_Problem requirements_
Restate the full set of records exactly, without adding or dropping a word.

====== Entries provided ======

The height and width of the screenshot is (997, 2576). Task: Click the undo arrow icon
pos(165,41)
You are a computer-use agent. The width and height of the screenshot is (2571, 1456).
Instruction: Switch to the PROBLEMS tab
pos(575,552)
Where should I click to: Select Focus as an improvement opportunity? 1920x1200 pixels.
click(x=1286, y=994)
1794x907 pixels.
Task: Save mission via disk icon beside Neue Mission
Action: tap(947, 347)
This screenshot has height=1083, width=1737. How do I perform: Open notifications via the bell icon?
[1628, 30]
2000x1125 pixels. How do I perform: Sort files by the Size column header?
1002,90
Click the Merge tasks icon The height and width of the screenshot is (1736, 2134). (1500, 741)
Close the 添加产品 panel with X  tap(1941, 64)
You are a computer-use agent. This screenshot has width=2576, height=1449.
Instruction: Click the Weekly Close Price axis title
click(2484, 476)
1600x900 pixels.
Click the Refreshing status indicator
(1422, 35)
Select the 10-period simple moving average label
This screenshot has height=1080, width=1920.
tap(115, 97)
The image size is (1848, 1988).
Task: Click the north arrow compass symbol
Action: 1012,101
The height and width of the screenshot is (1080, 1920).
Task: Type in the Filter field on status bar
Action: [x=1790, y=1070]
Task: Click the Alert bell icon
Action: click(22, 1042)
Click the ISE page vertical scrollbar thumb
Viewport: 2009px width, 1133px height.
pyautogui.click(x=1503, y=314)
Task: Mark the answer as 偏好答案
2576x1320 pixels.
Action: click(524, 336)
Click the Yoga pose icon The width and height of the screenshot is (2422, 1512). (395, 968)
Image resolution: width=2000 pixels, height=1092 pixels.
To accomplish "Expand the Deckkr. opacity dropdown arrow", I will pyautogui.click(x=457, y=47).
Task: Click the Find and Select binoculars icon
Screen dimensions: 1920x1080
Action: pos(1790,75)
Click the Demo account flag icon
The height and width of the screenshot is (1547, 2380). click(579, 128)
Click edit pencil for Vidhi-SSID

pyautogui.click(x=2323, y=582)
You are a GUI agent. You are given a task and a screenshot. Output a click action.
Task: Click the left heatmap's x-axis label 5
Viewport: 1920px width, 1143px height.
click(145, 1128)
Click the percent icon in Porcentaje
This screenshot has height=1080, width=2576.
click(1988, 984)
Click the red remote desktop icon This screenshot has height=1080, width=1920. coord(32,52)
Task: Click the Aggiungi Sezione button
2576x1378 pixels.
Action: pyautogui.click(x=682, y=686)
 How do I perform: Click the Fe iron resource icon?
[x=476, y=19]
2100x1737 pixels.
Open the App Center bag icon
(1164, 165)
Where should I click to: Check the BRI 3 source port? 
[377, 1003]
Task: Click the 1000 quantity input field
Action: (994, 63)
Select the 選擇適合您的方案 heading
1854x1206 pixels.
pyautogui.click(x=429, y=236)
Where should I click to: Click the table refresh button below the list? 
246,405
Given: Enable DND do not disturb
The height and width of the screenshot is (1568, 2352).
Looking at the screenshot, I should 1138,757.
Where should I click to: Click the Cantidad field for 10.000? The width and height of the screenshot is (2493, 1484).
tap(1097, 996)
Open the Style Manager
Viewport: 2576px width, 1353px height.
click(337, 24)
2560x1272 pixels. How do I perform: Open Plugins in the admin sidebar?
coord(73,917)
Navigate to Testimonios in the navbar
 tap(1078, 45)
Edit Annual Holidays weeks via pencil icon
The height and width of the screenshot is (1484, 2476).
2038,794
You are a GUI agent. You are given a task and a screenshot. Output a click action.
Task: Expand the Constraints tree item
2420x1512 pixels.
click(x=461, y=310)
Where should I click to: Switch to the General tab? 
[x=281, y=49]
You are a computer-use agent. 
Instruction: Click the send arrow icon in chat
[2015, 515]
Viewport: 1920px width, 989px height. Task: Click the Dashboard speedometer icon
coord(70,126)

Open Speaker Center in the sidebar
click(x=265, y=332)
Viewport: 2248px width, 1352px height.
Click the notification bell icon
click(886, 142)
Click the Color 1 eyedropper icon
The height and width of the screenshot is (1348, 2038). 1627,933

======

_Answer below_
The height and width of the screenshot is (997, 2576). Task: Click the undo arrow icon
pos(165,41)
You are a computer-use agent. The width and height of the screenshot is (2571, 1456).
Instruction: Switch to the PROBLEMS tab
pos(575,552)
Where should I click to: Select Focus as an improvement opportunity? 1920x1200 pixels.
click(x=1286, y=994)
1794x907 pixels.
Task: Save mission via disk icon beside Neue Mission
Action: tap(947, 347)
This screenshot has height=1083, width=1737. How do I perform: Open notifications via the bell icon?
[1628, 30]
2000x1125 pixels. How do I perform: Sort files by the Size column header?
1002,90
Click the Merge tasks icon The height and width of the screenshot is (1736, 2134). (1500, 741)
Close the 添加产品 panel with X  tap(1941, 64)
You are a computer-use agent. This screenshot has width=2576, height=1449.
Instruction: Click the Weekly Close Price axis title
click(2484, 476)
1600x900 pixels.
Click the Refreshing status indicator
(1422, 35)
Select the 10-period simple moving average label
This screenshot has height=1080, width=1920.
tap(115, 97)
The image size is (1848, 1988).
Task: Click the north arrow compass symbol
Action: 1012,101
The height and width of the screenshot is (1080, 1920).
Task: Type in the Filter field on status bar
Action: [x=1790, y=1070]
Task: Click the Alert bell icon
Action: click(22, 1042)
Click the ISE page vertical scrollbar thumb
Viewport: 2009px width, 1133px height.
pyautogui.click(x=1503, y=314)
Task: Mark the answer as 偏好答案
2576x1320 pixels.
Action: click(524, 336)
Click the Yoga pose icon The width and height of the screenshot is (2422, 1512). (395, 968)
Image resolution: width=2000 pixels, height=1092 pixels.
To accomplish "Expand the Deckkr. opacity dropdown arrow", I will pyautogui.click(x=457, y=47).
Task: Click the Find and Select binoculars icon
Screen dimensions: 1920x1080
Action: pos(1790,75)
Click the Demo account flag icon
The height and width of the screenshot is (1547, 2380). click(579, 128)
Click edit pencil for Vidhi-SSID

pyautogui.click(x=2323, y=582)
You are a GUI agent. You are given a task and a screenshot. Output a click action.
Task: Click the left heatmap's x-axis label 5
Viewport: 1920px width, 1143px height.
click(145, 1128)
Click the percent icon in Porcentaje
This screenshot has height=1080, width=2576.
click(1988, 984)
Click the red remote desktop icon This screenshot has height=1080, width=1920. coord(32,52)
Task: Click the Aggiungi Sezione button
2576x1378 pixels.
Action: pyautogui.click(x=682, y=686)
 How do I perform: Click the Fe iron resource icon?
[x=476, y=19]
2100x1737 pixels.
Open the App Center bag icon
(1164, 165)
Where should I click to: Check the BRI 3 source port? 
[377, 1003]
Task: Click the 1000 quantity input field
Action: (994, 63)
Select the 選擇適合您的方案 heading
1854x1206 pixels.
pyautogui.click(x=429, y=236)
Where should I click to: Click the table refresh button below the list? 
246,405
Given: Enable DND do not disturb
The height and width of the screenshot is (1568, 2352).
Looking at the screenshot, I should 1138,757.
Where should I click to: Click the Cantidad field for 10.000? The width and height of the screenshot is (2493, 1484).
tap(1097, 996)
Open the Style Manager
Viewport: 2576px width, 1353px height.
click(337, 24)
2560x1272 pixels. How do I perform: Open Plugins in the admin sidebar?
coord(73,917)
Navigate to Testimonios in the navbar
 tap(1078, 45)
Edit Annual Holidays weeks via pencil icon
The height and width of the screenshot is (1484, 2476).
2038,794
You are a GUI agent. You are given a task and a screenshot. Output a click action.
Task: Expand the Constraints tree item
2420x1512 pixels.
click(x=461, y=310)
Where should I click to: Switch to the General tab? 
[x=281, y=49]
You are a computer-use agent. 
Instruction: Click the send arrow icon in chat
[2015, 515]
Viewport: 1920px width, 989px height. Task: Click the Dashboard speedometer icon
coord(70,126)

Open Speaker Center in the sidebar
click(x=265, y=332)
Viewport: 2248px width, 1352px height.
Click the notification bell icon
click(886, 142)
Click the Color 1 eyedropper icon
The height and width of the screenshot is (1348, 2038). 1627,933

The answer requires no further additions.